- February 16, 2016
- Posted by: Aditya Kumar
- Category: Philosophy, Taxation
An individual’s personal traits, habits, thoughts, innuendoes and even fetishes have a direct link with society and the environment around him. Given this, his actions, deeds, and mores also have linkages and a cause and effect relationship with the society of which he is a permanent part. Of course, the relationship is deeply symbiotic with both (the individual and the society) living and feeding off each other. We shall, for now, limit ourselves to certain personal traits/habits which have an immediate potential to provide for a more harmonious, balanced, stress-free, clean and even progressive society. The habits/virtues that immediately come to mind are “cleanliness”, “courtesy” and “punctuality”. In an Indian context, these virtues have profound relevance especially since the society grapples with the effects of a burgeoning population, economic growth, rise in disposable income, fall of the joint family system, the rise of nuclear families and such other multiple factors which have exponentially heightened/multiplied social tensions.
Talking of cleanliness, it defies all tenets of rational thinking as to how a society having such a vast ancient civilization has lost its ability to appreciate the virtue of having clean and tidy surroundings. The cleanliness that we are talking about here is not some esoteric or abstract purity of mind but of our immediate physical surroundings. It seems even more paradoxical as to why it would need a state sponsored “Swachh Bharat Abhiyan” to invite attention to and deal with such fundamental issues. The problem perhaps lies in our inability to expand our horizon beyond the confines of our homes, to our neighborhoods to practice and propagate this habit. Not just from an aesthetic, angle but also from hygiene and health, inculcating the habit of cleanliness as a part of our daily routine would work wonders for our mental peace also. If only one were to expand our horizon beyond the narrow confines of our homes and with some effort individually as well as collectively take immediate steps to clean up our immediate neighborhood, the multiple problems that we face in our daily life would tend to dissipate. Apart from the physical improvement and the aesthetic aspects of the issue, such a step also has the potential to aid in the improvement of air quality, a subject which has been the topic of animated discussion recently.

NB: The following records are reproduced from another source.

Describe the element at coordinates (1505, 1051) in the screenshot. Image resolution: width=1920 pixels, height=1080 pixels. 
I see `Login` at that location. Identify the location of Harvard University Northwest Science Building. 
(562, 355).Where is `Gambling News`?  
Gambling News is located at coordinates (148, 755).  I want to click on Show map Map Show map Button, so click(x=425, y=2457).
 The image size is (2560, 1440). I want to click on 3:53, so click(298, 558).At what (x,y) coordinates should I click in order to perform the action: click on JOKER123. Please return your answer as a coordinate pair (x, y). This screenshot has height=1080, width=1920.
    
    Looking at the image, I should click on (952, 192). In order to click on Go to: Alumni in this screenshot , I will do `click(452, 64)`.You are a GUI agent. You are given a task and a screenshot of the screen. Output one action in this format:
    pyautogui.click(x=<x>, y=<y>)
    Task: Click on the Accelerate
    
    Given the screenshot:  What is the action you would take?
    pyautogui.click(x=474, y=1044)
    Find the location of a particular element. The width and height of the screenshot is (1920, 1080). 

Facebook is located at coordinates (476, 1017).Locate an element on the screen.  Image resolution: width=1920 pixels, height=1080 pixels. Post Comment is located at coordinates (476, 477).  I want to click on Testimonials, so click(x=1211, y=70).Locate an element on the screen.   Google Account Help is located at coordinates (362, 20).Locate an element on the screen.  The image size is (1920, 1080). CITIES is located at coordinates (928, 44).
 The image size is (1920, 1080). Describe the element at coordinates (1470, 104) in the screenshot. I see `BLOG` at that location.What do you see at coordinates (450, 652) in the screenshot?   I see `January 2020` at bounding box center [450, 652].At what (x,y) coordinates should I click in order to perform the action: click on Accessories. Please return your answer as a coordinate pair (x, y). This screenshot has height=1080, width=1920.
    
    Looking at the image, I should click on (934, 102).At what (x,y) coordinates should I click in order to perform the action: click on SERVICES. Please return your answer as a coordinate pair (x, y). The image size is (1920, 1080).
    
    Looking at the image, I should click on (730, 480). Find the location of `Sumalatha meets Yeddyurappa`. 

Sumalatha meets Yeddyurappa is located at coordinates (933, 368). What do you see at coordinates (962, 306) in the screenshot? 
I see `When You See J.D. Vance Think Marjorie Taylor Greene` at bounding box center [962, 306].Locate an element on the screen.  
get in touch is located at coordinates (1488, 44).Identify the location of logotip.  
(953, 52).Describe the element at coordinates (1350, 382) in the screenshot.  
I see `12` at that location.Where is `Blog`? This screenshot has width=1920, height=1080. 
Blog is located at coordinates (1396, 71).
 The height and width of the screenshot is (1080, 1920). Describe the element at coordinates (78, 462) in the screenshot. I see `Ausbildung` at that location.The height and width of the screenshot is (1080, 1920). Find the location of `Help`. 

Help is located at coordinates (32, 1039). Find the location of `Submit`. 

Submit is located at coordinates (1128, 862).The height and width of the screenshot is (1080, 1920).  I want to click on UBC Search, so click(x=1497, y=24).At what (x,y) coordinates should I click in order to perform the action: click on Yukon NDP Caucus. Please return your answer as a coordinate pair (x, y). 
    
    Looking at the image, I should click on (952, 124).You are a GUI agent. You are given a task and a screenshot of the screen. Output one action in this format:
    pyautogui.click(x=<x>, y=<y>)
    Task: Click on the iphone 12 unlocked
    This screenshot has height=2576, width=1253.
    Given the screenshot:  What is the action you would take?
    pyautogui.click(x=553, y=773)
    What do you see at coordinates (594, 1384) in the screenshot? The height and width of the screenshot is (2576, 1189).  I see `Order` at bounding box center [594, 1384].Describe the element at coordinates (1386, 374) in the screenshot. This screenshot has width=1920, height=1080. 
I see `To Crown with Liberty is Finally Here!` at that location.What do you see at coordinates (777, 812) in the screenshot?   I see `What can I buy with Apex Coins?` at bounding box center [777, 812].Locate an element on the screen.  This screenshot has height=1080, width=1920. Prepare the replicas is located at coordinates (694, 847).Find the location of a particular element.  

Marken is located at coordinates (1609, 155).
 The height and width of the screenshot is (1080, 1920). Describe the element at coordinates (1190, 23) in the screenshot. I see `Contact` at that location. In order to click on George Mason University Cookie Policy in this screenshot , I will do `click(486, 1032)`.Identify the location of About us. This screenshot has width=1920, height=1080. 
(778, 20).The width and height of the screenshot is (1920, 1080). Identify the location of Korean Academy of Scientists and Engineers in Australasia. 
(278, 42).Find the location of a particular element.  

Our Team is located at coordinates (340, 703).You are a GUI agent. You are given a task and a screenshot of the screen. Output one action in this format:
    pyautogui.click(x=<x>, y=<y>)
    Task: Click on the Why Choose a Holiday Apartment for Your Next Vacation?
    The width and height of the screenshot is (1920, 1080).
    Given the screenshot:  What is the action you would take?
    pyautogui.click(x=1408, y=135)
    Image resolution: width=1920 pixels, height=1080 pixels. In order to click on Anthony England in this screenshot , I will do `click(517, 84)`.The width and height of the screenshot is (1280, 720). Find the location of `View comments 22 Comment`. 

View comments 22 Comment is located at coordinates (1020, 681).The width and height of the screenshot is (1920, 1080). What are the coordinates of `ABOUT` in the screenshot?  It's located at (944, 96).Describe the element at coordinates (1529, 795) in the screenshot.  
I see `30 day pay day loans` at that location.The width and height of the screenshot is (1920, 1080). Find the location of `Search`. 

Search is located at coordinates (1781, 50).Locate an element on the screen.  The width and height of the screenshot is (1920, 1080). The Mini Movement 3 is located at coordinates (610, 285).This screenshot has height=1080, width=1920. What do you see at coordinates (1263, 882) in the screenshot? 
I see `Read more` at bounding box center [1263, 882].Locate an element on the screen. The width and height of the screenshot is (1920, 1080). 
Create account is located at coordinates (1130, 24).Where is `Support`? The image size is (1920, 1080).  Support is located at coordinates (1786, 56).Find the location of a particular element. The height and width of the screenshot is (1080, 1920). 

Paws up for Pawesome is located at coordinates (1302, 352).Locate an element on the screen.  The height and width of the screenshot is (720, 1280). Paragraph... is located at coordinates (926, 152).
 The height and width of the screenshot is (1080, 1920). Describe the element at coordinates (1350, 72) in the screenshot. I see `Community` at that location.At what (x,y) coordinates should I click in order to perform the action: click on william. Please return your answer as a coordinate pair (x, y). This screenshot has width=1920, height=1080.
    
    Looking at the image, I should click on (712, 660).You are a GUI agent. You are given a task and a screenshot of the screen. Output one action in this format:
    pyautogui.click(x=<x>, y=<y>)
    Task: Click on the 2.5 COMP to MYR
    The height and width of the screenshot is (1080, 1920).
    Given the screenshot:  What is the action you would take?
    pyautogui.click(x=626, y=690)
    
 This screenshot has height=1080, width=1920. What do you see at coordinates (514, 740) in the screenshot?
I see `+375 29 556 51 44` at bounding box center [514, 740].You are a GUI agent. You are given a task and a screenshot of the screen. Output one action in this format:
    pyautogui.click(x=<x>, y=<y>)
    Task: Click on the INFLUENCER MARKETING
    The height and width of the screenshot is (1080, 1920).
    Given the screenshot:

Coming to the question of courtesy again the rapid decline of civility and absence of the fundamental courtesies in our interpersonal dealing is something which has been noticeable. Perhaps a direct reflection of the stress and strains that we are increasingly subject to or whether it mirrors a trend of general decline in societal mores, the lack of basic courtesies in the way we communicate and deal with people, issues and problems have only got compounded. Forget about basic greetings, the increasing use of swear words, the tremendous increase in our ability to frown, a perpetually annoyed countenance accompanied by a scowl and the near disappearance of that most effective facial exercise “smile” from our routine are all symbolic of this changed attitude. Perhaps it’s time to embrace the “jadoo ki jhappi” made so famous by Sanjay Dutt in his Munnabhai avatar. Such an effort not monumental by any standards, but rather simple and effortless beginning with having a more positive countenance on the face and developing an ability to appreciate the works of any person we come across in our daily life again has the exponential potential to aid better social conditions.
The third limb of our discussion is the habit of punctuality. Sadly, I may be forgiven for sounding self-deprecatory, Indians are intensely loathed to be punctual and, in fact, are perpetually prone to a general lack of sense of time, sometimes bordering on irrationality with an accompanying extreme disregard for the value of some other person’s time. Admittedly being punctual is not always dependent upon an individual with external factors such as to traffic conditions, dependence on others coming into play. But even discounting heavily the effect of such factors, our ability to be punctual comes at a substantial premium. This utter lack of importance attached to punctuality sets in series a cycle of adverse effects with corresponding linkages on effectiveness, performance, production what to talk of the attendant tensions and strains on the mind. Again while extreme adherence to punctuality might again not be desirable, a simple attempt and effort to adhere to times and resultant schedule would surely help matters.
The above discussion does not give any concrete suggestions on how to achieve the virtues of cleanliness, courtesy and punctuality can since such ideas abound all around on any reasonably socially conscious person would be well aware of them. Further in the kind of society that we live in and the information that we have available on such issues that would not be proper. However, what needs emphasis is the need to make these virtues a part of our ethos, psyche, and daily life to have a concomitant effect on our emotional, mental and physical well-being and again to use a cliché, to make the world a better place to live.